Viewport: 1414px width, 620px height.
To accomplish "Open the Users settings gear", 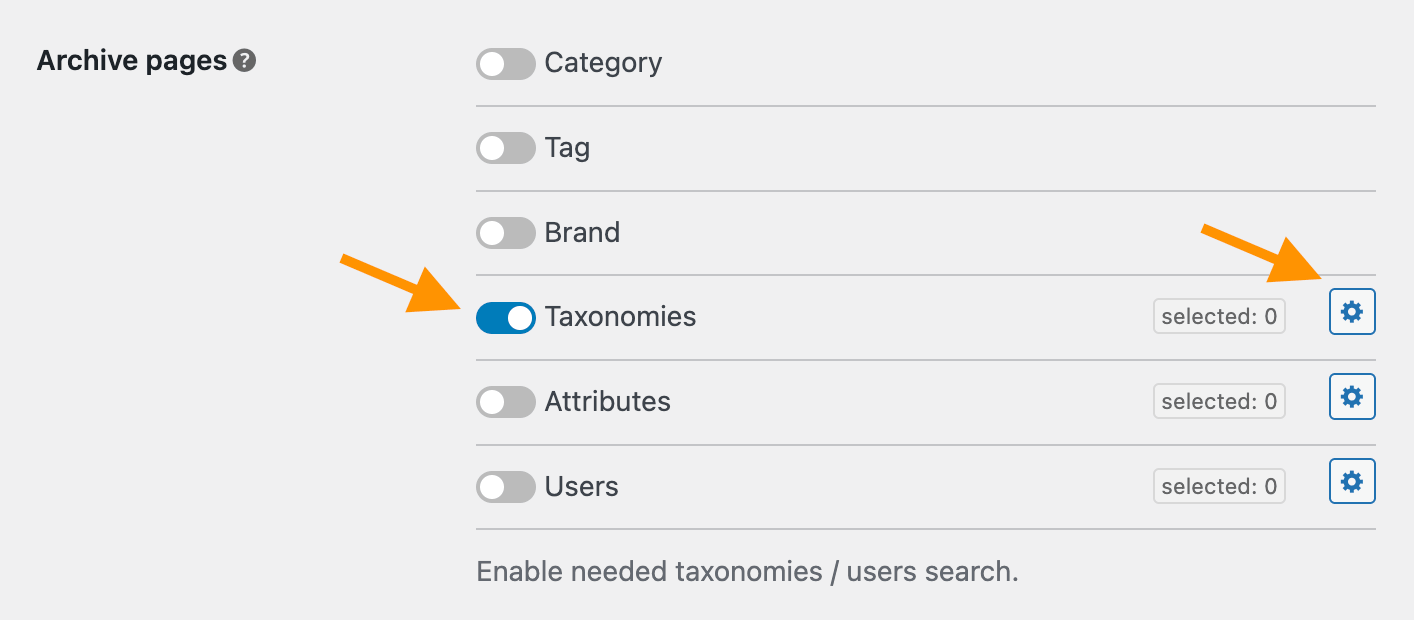I will (1352, 483).
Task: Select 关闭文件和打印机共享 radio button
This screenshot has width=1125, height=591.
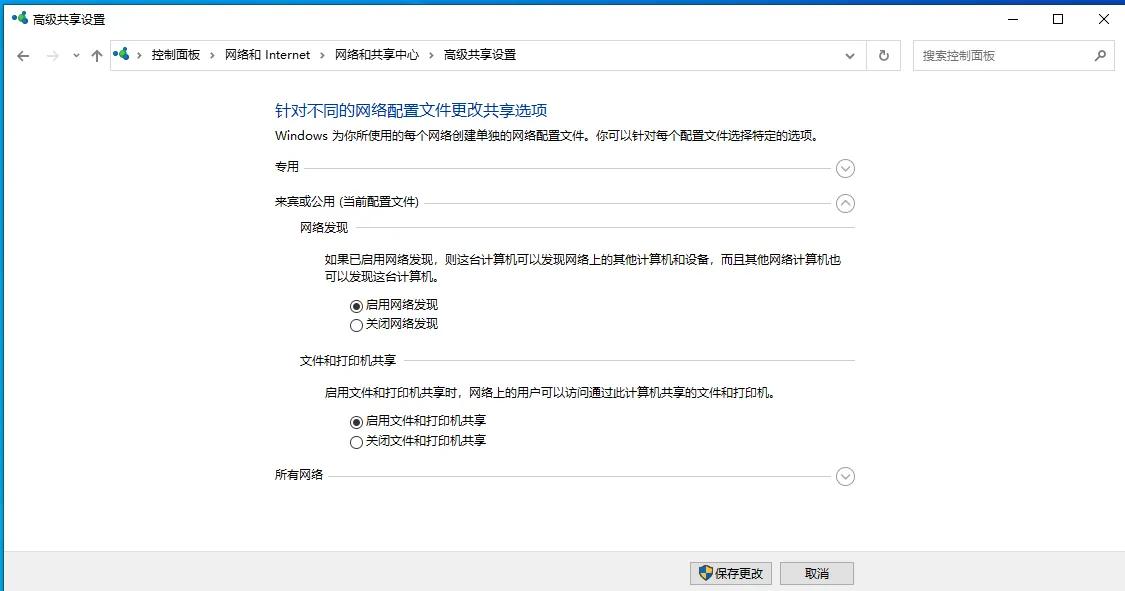Action: (x=356, y=441)
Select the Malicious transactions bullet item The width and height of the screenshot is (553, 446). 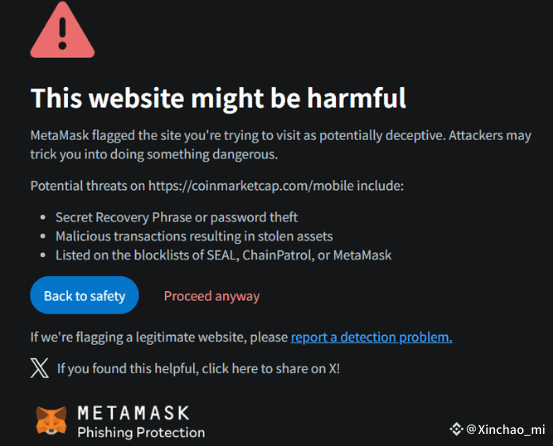click(x=194, y=236)
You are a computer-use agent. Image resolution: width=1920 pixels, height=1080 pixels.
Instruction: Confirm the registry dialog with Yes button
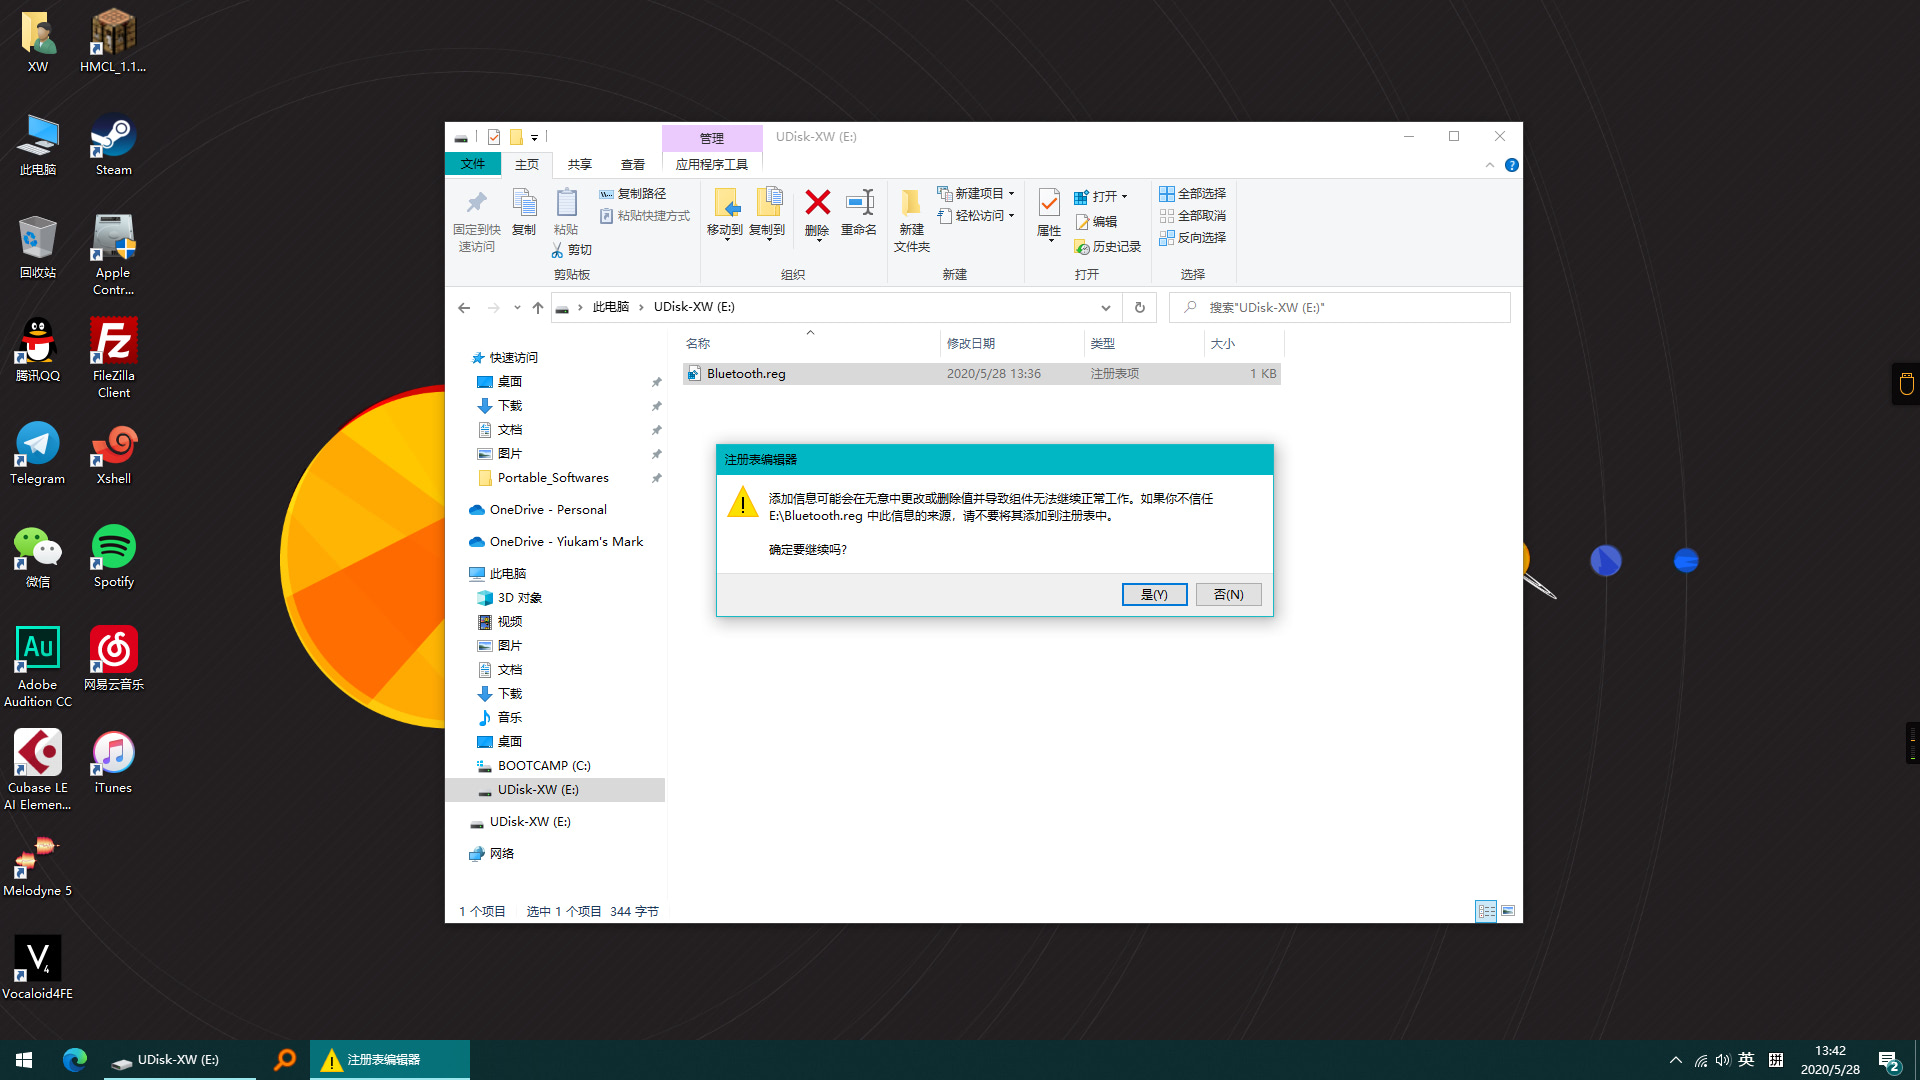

- What is asked: Count the lines above that contain the word "button" and give only that number.

- Exercise answer: 2